CRONOLOGIA DA QUEDA
1. A recente crise política no Paraguai se acentuou no último dia 23 de março, quando o vice-presidente paraguaio Luis Maria Argaña foi assassinado com 10 tiros em Assunção;
2. Raúl Cubas ordenou o fechamento das fronteiras. Foi acusado do crime. Congresso, partidos políticos e representantes da sociedade civil pedem a sua renúncia;
3. A situação do então presidente se complica pela amizade com o general Lino Oviedo, condenado a 10 anos de prisão por tentativa de golpe em 1996 contra Juan Carlos Wasmosy;
4. O ministro paraguaio do Interior, Rubén Arias, demitiu-se do cargo 10 horas depois da morte de Argaña. O vice era visto como um dos fiéis seguidores de Alfredo Stroessner;
5. No dia 24, o Congresso paraguaio abre processo de impeachment contra Cubas por ‘‘mau desempenho das funções presidenciais’’ e ‘‘abuso do poder’’;
6. Ele foi acusado de ter ignorado uma sentença da Corte Suprema de Justiça de prender o general Oviedo. O pedido de impeachment também movimenta o Senado;
7. No dia seguinte, Cubas pede ajuda dos Estados Unidos para elucidar o assassinato de seu vice. O Senado inicia o julgamento. Com o apoio e pressão internacionais;
8. O presidente do Brasil, Fernando Henrique Cardoso, critica a crise paraguaia no dia 26, quando inaugurou mais uma etapa da Usina de Salto Caxias, na região Oeste.

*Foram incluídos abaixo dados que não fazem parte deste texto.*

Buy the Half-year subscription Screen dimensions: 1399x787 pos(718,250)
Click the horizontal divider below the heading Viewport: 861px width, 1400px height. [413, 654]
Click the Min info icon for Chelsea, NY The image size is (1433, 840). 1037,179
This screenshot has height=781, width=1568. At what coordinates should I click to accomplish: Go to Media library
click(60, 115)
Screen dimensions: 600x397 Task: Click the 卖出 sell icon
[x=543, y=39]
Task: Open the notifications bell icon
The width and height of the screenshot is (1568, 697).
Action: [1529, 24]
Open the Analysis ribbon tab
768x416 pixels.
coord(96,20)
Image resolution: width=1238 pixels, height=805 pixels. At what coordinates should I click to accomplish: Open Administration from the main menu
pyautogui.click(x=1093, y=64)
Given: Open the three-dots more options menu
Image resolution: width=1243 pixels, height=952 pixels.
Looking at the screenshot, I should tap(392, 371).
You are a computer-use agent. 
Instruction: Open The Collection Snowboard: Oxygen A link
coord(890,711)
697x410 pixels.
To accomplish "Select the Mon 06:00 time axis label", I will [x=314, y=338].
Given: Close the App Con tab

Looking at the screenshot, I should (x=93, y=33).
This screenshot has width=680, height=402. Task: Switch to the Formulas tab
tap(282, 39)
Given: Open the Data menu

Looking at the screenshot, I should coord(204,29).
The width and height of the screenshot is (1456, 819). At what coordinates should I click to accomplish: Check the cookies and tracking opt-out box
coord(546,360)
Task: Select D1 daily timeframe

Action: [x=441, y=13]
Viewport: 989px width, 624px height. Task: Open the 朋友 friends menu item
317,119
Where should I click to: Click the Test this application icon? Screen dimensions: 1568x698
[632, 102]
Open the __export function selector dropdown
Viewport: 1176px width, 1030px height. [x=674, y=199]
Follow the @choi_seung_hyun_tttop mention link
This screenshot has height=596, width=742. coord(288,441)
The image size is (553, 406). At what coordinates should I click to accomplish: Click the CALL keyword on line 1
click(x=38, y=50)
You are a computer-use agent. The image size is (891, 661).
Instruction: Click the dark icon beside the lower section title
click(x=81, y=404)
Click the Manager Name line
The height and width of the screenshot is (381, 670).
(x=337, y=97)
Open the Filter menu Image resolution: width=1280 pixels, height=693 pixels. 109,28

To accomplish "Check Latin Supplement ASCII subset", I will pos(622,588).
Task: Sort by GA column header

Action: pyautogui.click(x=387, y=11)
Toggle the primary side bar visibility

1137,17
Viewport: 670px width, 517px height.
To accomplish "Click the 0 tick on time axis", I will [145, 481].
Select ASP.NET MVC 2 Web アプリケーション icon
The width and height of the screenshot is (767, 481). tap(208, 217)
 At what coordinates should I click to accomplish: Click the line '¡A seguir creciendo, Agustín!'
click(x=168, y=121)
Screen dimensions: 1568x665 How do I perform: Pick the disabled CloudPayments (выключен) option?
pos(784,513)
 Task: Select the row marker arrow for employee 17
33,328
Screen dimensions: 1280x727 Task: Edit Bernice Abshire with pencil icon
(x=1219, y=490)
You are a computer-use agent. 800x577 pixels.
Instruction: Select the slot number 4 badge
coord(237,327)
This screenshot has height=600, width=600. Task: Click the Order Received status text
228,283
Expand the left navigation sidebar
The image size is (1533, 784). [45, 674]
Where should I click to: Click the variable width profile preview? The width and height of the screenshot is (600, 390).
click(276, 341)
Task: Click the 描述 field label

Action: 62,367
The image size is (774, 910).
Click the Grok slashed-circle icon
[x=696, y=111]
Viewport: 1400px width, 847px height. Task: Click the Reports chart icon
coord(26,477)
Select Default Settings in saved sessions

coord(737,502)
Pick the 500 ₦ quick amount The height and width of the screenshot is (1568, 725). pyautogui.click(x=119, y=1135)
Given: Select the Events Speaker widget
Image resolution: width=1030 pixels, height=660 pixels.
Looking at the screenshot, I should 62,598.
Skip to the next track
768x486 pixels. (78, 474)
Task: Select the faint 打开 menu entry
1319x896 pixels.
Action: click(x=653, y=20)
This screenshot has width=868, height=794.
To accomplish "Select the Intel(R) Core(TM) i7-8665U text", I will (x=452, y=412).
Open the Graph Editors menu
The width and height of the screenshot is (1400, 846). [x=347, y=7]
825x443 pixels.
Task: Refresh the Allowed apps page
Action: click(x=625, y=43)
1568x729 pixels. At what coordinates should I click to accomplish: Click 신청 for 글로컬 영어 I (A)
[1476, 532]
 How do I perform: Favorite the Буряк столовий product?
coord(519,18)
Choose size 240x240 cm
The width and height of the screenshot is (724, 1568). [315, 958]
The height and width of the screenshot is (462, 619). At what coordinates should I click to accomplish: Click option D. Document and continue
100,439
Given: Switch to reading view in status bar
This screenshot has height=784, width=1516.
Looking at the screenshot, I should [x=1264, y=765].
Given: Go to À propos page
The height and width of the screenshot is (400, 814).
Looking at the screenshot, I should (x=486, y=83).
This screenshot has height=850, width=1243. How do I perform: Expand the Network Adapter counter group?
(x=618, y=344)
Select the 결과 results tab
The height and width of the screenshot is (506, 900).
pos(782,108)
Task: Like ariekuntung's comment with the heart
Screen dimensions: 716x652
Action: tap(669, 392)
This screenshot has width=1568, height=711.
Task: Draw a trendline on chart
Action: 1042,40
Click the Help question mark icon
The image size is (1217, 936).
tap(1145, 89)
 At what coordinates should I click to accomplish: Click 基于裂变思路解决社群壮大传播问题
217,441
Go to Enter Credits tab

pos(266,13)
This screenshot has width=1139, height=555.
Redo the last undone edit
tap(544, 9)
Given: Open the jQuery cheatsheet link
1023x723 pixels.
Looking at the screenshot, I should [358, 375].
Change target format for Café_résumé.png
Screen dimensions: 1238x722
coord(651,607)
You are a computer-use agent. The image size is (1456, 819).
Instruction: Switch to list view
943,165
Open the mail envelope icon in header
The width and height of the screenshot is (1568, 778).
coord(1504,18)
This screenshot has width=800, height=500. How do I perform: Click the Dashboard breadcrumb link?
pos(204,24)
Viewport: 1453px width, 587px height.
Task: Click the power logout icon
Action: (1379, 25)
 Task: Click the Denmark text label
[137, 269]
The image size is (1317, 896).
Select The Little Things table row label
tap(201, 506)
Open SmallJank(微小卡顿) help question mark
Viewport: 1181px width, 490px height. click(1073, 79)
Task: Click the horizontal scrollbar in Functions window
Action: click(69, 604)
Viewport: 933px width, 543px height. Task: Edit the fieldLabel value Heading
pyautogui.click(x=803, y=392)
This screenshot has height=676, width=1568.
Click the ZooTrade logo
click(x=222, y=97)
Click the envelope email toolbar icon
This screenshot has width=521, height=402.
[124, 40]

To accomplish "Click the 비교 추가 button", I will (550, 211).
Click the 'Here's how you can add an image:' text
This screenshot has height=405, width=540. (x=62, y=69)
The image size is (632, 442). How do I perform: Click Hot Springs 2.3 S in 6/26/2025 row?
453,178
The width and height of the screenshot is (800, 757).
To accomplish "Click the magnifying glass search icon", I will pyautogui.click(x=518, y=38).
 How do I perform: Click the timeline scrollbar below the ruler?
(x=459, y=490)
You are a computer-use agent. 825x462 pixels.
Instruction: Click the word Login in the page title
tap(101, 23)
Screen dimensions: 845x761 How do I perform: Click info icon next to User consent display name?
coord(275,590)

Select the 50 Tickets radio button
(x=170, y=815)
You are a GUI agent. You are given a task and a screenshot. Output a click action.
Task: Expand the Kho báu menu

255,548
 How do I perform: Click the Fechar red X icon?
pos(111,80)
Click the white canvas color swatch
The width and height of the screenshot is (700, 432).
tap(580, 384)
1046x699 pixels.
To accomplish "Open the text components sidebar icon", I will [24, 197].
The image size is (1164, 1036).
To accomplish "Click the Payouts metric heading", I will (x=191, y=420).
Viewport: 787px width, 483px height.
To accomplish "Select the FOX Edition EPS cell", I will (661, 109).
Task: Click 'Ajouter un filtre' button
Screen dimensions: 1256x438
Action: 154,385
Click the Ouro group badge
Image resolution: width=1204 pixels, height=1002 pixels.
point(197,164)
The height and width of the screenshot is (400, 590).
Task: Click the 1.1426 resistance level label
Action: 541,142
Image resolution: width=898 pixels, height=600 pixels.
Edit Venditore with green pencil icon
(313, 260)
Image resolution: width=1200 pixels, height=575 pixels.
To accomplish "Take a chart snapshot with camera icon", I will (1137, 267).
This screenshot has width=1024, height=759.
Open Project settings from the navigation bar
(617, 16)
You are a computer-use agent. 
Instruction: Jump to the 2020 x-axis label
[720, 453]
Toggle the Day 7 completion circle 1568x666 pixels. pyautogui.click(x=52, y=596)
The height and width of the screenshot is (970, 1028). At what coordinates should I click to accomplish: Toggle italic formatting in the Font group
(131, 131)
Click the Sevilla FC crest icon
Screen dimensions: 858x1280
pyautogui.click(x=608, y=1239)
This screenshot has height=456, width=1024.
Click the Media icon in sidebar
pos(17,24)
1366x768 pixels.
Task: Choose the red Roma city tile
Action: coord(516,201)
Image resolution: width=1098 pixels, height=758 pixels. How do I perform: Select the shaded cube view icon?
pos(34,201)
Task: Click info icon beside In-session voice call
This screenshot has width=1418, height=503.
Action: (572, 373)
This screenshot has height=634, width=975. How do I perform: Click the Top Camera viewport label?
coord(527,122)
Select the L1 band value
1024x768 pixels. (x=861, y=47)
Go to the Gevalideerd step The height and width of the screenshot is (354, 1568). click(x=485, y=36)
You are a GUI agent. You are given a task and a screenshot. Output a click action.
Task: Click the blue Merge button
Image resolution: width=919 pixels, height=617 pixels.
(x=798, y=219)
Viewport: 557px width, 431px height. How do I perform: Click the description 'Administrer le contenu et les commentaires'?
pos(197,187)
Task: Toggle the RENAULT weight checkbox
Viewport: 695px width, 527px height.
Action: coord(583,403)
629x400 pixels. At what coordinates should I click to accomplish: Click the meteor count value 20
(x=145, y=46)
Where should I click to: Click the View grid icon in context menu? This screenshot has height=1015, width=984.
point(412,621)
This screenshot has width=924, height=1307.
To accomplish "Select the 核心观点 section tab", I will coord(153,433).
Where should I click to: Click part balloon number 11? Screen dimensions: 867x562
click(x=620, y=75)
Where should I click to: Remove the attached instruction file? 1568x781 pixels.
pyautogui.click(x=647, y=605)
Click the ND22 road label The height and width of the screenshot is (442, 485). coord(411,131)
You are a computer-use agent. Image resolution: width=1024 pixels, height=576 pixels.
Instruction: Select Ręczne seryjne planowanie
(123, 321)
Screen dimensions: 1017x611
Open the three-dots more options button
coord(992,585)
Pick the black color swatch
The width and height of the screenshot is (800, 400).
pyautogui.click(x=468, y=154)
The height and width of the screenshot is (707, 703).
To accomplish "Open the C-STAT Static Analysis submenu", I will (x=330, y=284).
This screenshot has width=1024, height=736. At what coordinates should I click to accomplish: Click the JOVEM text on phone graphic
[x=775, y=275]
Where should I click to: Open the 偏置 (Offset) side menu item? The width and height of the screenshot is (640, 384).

Madrugada violenta no Paraguai. Conflitos em frente da sede do Parlamento geram quatro mortes;
9. No dia 28, Raúl Cubas renuncia. O presidente do Senado Luis Gonzales Macchi assume o comando do País. O Ministério das Relações Exteriores do Brasil concede asilo político;
10. Um avião da FAB busca Cubas e sua família para levá-los ao Balneário Camboriú, em Santa Catarina. A concessão do asilo gerou críticas ao governo brasileiro. Cubas entrou no País com visto de turista, válido para 90 dias.